1. 1- kitabın "eğlenceli" bir şey olması gerektiğinin düşünülmesi: ben bunu ta 1. sınıfta fark etmiştim. vallahi etmiştim. kitaplardaki karakterler hep gülüyordu. kendi kendime düşünüyordum acaba karakterlerin mutsuz olduğu kitaplar da var mı diye.

    sorun şu ki; bizim 1-8. sınıf arasındaki tüm öğrencilerimiz kitabı bir eğlence aracı olarak görüyor. kitap dediğin okurken tv dizisi gibi sarmalı ve eğlendirmeli gibi bir algı yaratılmış. bu olay bazı beceriksiz türkçe öğretmenlerimizle harmanlanınca 1. vitesten 5. vitese geçen otomobil etkisi yaratıyor. adam 8. sınıf. okuduğu kitaplar fantastik, ağır olmayan, varsa bile çok çok az melankoli ve felsefe barındıran kitaplar. eyy sen o çocuklara dan diye suç ve ceza okuyun gelin diyen öğretmen, derdin nedir? "klasikler sıkıcıdır" önyargısını oluşturan şey bu işte. aslında elinde bir şaheser var, anlayacak donanım yok. zevk alamıyor dolayısıyla. sonra da soğuyor.

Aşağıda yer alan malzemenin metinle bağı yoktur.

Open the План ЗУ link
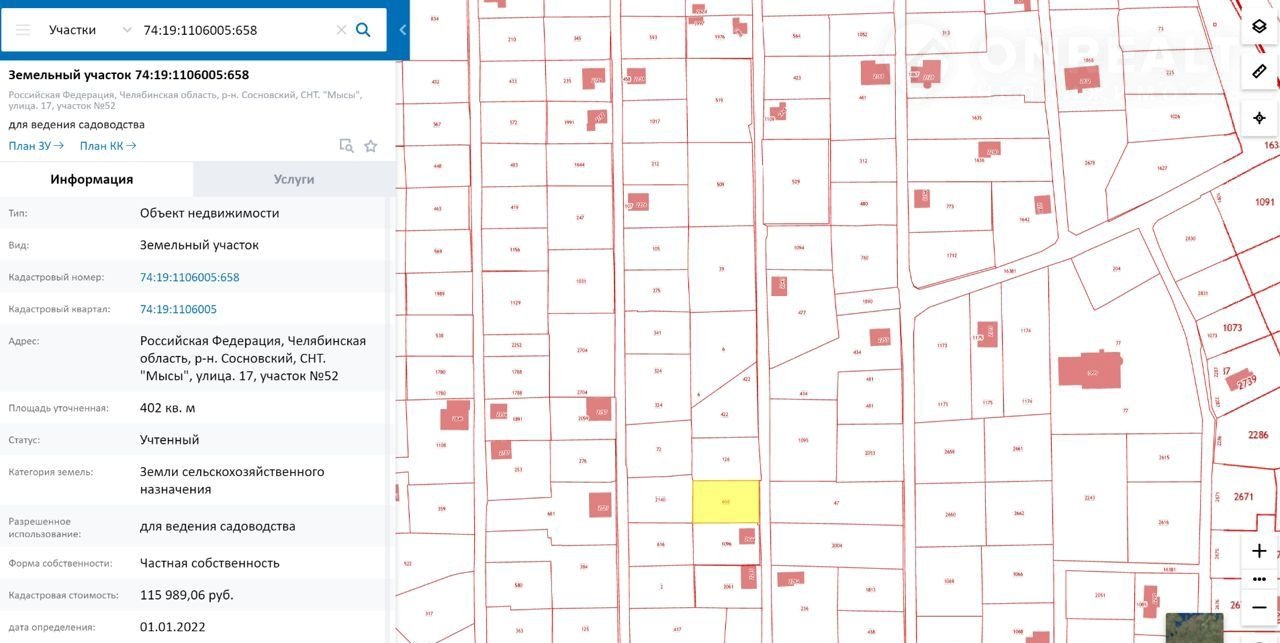The height and width of the screenshot is (643, 1280). (36, 146)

    2- kitapların nitelik değil nicelikle değerlendirilmesi: yine okullardan örnek vereceğim. hatırlıyor musunuz o "bu ay kaç kitap okudun?" sorusunu? o soru bunun kaynağıdır. nietzsche'den okunan 100 sayfanın vampirli kitaplardan okunan 100 sayfaya denk olduğunu düşünen bir güruh yaratmıştır bu soru. öğretmene ikisi de "bir" diyor, e iyi o zaman. zaten öğrenci mantığı. ödev varsa yapılabilecek en kötü biçimde yapılır. şu sayfa başına 3 cümle yazan kitaplardan al oku, hımppffs bugün de 200 sayfa kitap okudum diye gez sonra. kitap okumayı sayfa ile ölçmek ne?

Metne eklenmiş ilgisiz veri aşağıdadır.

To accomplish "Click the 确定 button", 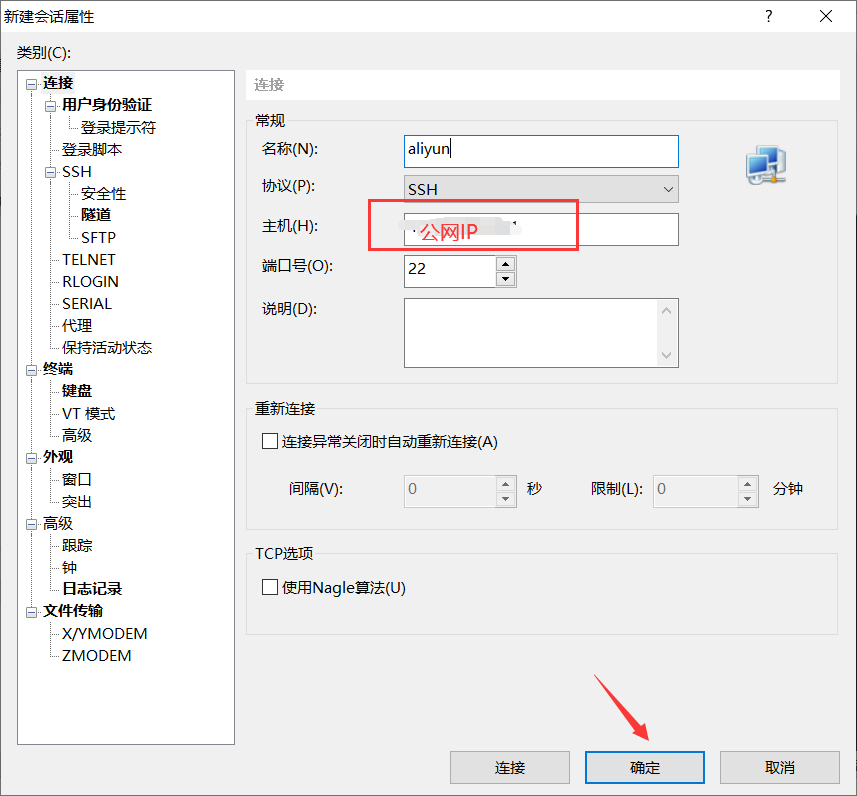I will [644, 767].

    bunun bir diğer versiyonu da klasikleri alıp okumayan tiplerdir. diğerinden daha iyi gibi durur ama değildir. hanım kızımız (bkz: dönüşüm - franz kafka) kitabını almıştır, okumuştur (bir günde). yaa "çok güzel çok derin" diye ölmektedir. sorsan ne anlatmak istiyor diye, bilmez. instagram profiline bakarsın, 20 fotoğrafın ana unsurudur ama o kitap. soran olursa okudum de işte anlamaya ne gerek var... değil mi... bu da şekilciliğin bir başka boyutu.

    bir başkası da şato için çok sıkıcı beni sıktı, beğenmedim demişti. yapma ya? kafka dansöz mü lan? adamın derdi seni eğlendirmekti sanki yazarken. adama bak. şato gibi bir kitap eğlenmek/zaman geçirmek için okunur mu? harry potter mı bu?

    sen okuma diyeceğim de, okuyun be.